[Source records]
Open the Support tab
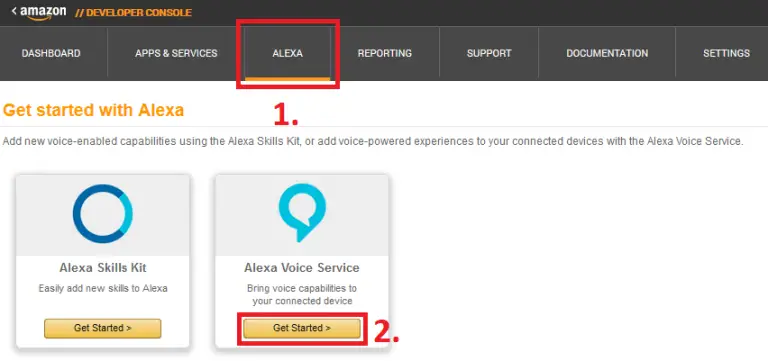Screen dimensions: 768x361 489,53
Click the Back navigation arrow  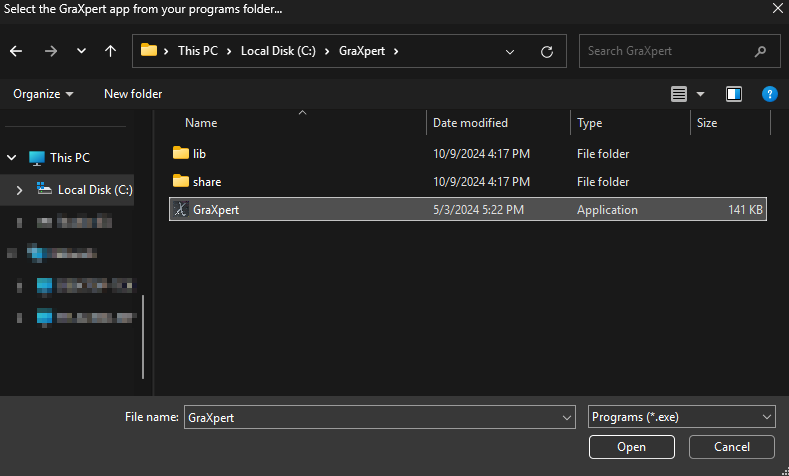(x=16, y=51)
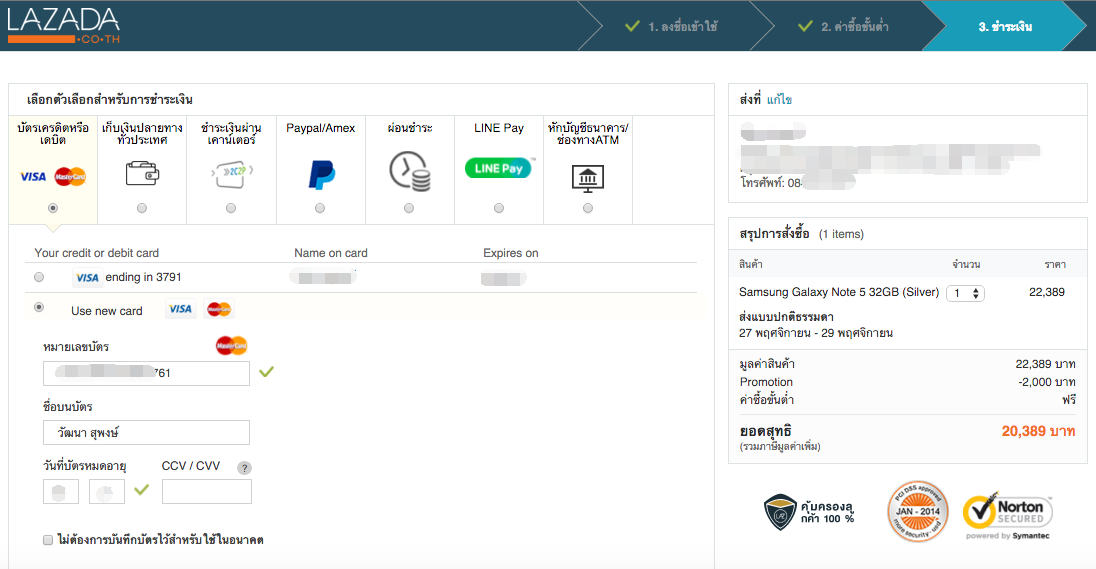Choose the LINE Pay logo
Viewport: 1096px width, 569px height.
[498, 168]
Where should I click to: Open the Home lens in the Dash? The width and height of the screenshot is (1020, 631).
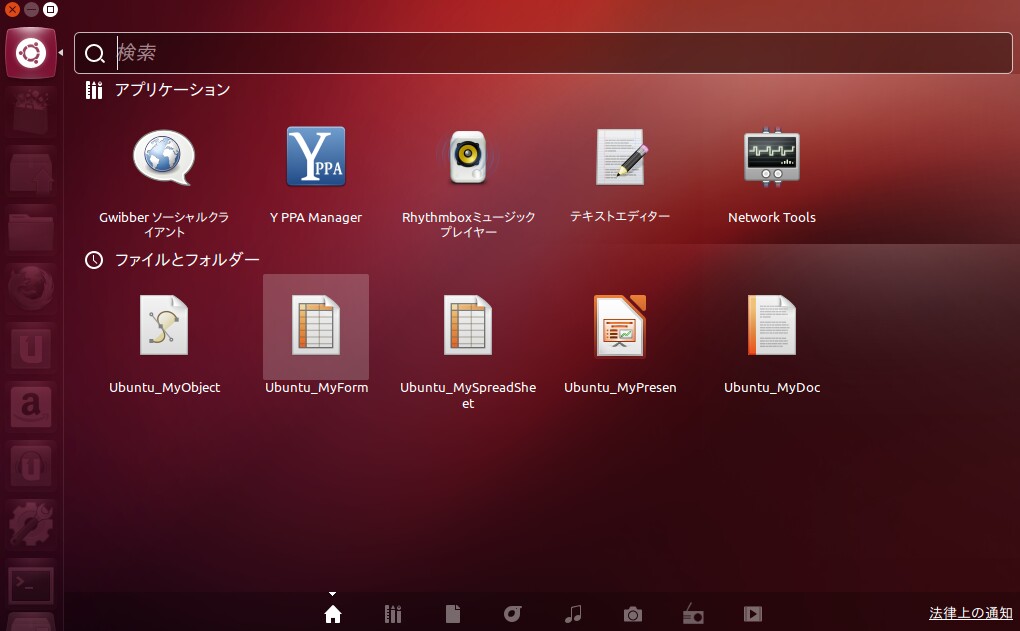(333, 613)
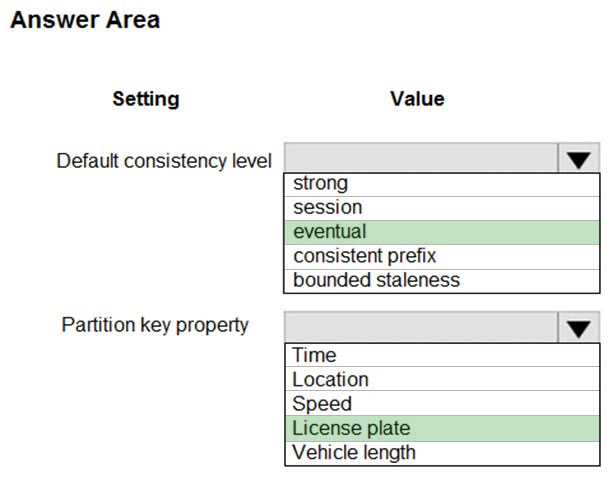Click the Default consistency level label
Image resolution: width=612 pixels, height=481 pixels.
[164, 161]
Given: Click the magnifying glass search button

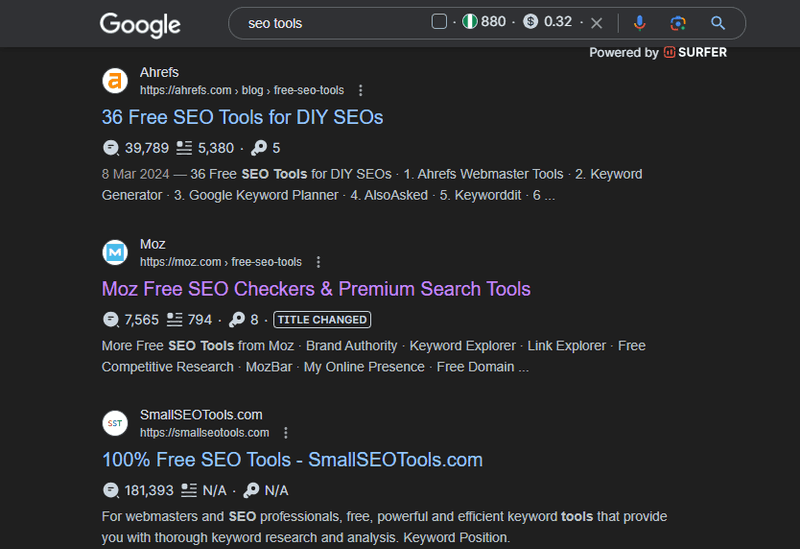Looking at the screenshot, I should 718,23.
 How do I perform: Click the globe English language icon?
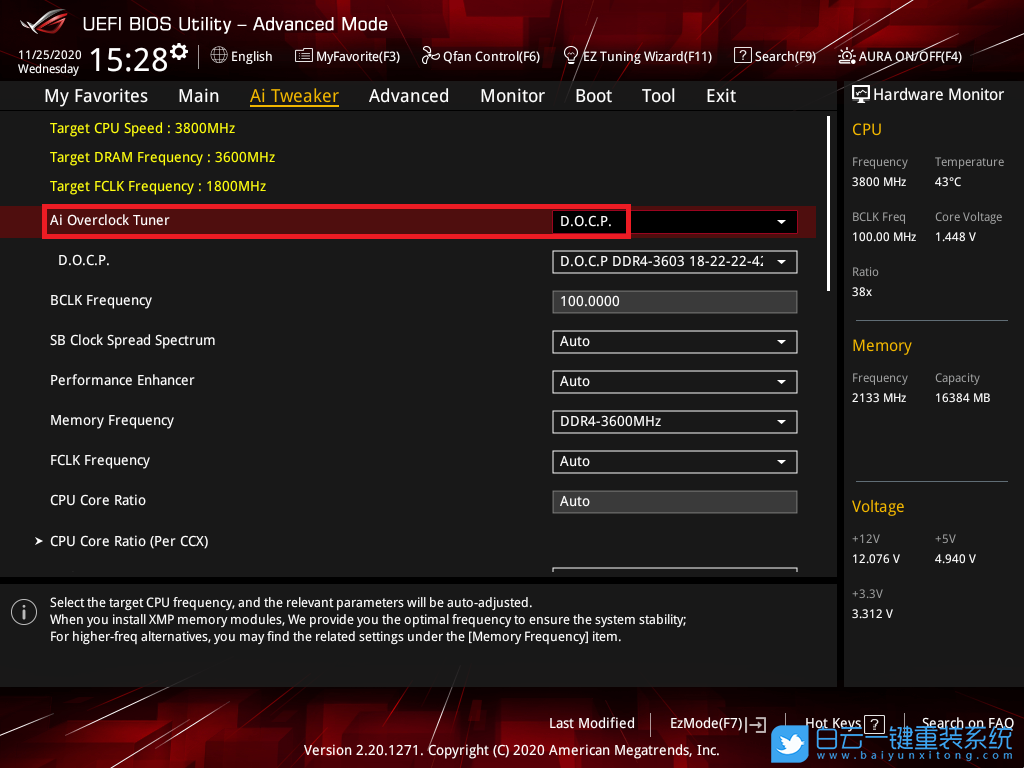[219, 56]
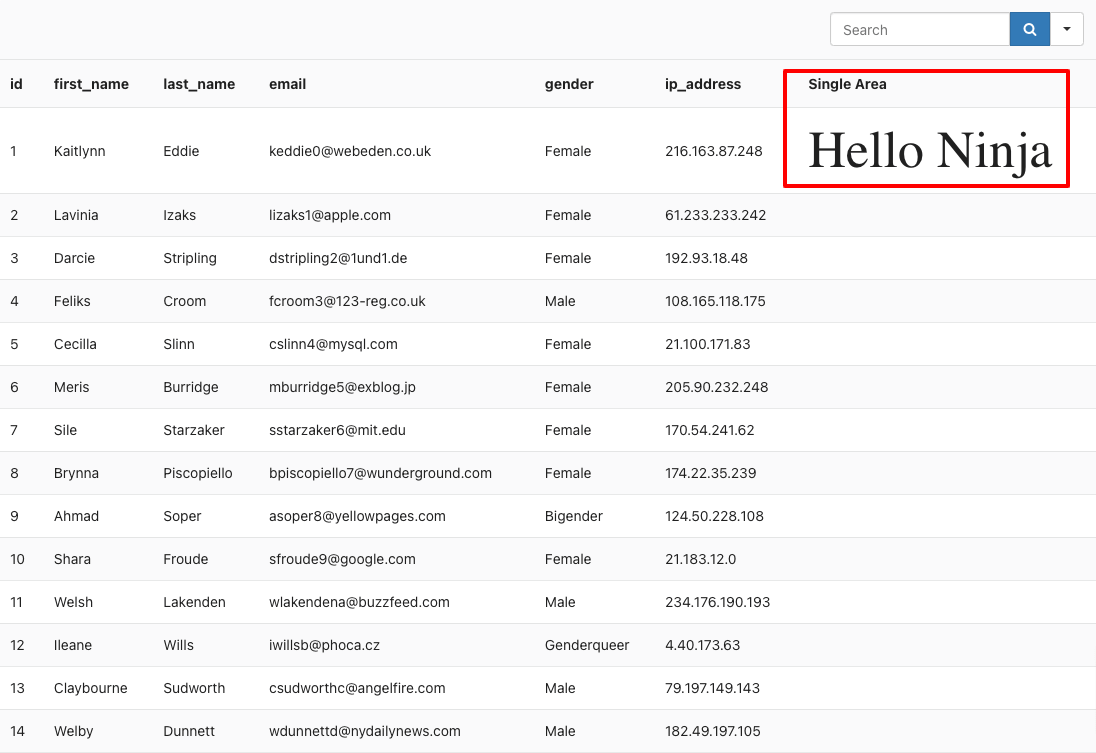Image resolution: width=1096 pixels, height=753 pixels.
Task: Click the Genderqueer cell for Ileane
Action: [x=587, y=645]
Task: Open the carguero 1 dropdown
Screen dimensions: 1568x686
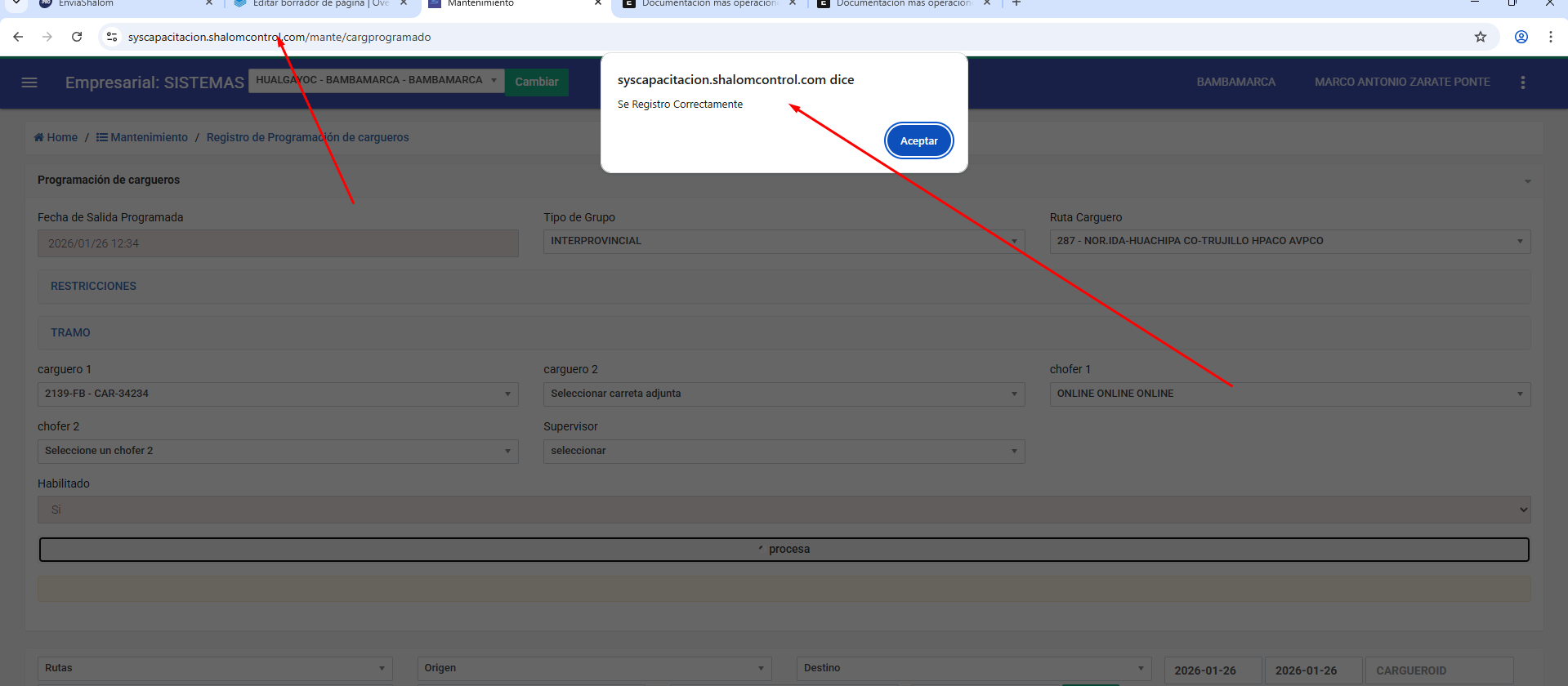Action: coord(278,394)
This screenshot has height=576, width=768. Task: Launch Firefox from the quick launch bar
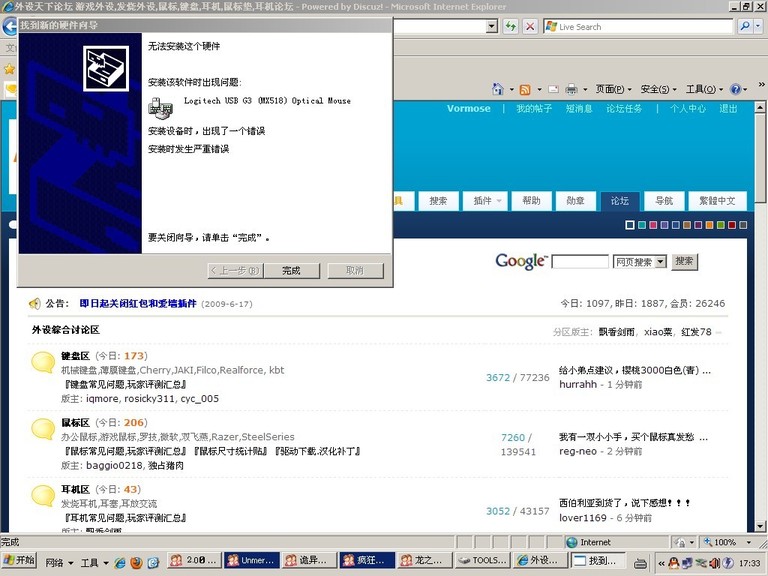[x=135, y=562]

» Problem:
Leave the pictures aside and print exactly, and only, the lines from the one with "How do I perform: Click" through the end of the data, both included.

» Result:
 How do I perform: Click the globe English language icon?
[219, 56]
Image resolution: width=1096 pixels, height=753 pixels.
Task: Click the Genderqueer cell for Ileane
Action: [x=587, y=645]
Task: Open the carguero 1 dropdown
Screen dimensions: 1568x686
Action: coord(278,394)
This screenshot has height=576, width=768. Task: Launch Firefox from the quick launch bar
[x=135, y=562]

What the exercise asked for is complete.